### RECORDS SHOWN
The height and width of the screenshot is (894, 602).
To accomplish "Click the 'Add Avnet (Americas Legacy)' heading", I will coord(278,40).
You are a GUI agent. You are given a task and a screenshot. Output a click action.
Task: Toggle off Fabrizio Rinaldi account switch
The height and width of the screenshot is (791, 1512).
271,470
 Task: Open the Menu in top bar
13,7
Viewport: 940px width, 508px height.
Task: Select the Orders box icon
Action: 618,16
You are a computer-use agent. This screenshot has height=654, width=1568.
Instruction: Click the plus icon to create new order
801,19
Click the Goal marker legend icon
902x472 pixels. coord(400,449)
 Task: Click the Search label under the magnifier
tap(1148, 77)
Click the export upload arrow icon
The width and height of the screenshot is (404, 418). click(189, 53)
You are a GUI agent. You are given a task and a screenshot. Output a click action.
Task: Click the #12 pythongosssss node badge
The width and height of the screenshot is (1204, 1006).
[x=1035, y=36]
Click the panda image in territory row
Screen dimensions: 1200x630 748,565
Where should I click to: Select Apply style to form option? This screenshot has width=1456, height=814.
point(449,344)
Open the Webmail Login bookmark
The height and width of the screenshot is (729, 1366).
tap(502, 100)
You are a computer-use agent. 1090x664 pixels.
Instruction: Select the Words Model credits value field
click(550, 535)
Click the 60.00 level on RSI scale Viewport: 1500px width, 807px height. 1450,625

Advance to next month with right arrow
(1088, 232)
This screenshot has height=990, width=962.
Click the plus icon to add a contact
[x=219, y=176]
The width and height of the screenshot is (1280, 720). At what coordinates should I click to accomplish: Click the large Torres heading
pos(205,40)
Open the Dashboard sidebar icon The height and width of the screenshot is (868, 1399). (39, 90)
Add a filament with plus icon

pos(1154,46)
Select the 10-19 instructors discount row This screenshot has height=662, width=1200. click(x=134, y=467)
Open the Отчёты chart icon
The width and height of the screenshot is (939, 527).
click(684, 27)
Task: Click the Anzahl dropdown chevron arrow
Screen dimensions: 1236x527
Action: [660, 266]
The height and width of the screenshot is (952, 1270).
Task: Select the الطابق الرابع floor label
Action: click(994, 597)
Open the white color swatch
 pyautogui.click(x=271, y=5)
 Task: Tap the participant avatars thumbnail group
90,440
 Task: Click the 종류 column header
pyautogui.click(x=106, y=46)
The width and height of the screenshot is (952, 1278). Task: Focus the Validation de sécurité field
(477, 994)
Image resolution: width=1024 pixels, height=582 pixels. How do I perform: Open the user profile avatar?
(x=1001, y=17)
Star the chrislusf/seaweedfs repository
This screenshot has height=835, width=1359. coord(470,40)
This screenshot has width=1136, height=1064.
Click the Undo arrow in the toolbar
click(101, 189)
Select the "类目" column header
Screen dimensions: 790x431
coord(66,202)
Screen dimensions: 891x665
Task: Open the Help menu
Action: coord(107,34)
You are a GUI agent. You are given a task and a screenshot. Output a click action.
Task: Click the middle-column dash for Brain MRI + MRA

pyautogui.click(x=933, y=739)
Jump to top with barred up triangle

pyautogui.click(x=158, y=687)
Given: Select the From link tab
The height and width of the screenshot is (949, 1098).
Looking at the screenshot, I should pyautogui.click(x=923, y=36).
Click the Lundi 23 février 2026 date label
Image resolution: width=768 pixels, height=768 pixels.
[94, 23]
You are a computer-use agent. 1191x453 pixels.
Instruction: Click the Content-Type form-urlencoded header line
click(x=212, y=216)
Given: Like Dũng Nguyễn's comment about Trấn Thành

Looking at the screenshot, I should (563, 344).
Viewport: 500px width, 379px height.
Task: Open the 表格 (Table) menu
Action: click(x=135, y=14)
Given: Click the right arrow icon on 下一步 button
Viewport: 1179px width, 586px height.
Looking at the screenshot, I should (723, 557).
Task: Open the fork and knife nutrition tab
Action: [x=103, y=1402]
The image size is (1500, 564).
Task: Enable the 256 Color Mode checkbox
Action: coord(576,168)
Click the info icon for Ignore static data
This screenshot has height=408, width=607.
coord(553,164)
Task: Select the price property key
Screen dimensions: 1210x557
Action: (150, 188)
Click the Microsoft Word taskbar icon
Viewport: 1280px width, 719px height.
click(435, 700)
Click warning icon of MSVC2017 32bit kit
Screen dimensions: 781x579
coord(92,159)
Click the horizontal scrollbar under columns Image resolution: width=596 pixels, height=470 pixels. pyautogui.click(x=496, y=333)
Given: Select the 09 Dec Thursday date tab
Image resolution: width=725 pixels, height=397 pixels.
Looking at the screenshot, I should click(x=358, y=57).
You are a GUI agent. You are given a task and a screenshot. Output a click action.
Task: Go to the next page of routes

### PROBLEM TO WORK ON
Scan the material above for the string "computer". Return each line where it occurs.

### WORKED SOLUTION
You are a computer-use agent. This screenshot has height=654, width=1568.
You are a computer-use agent. 1090x664 pixels.
You are a computer-use agent. 1191x453 pixels.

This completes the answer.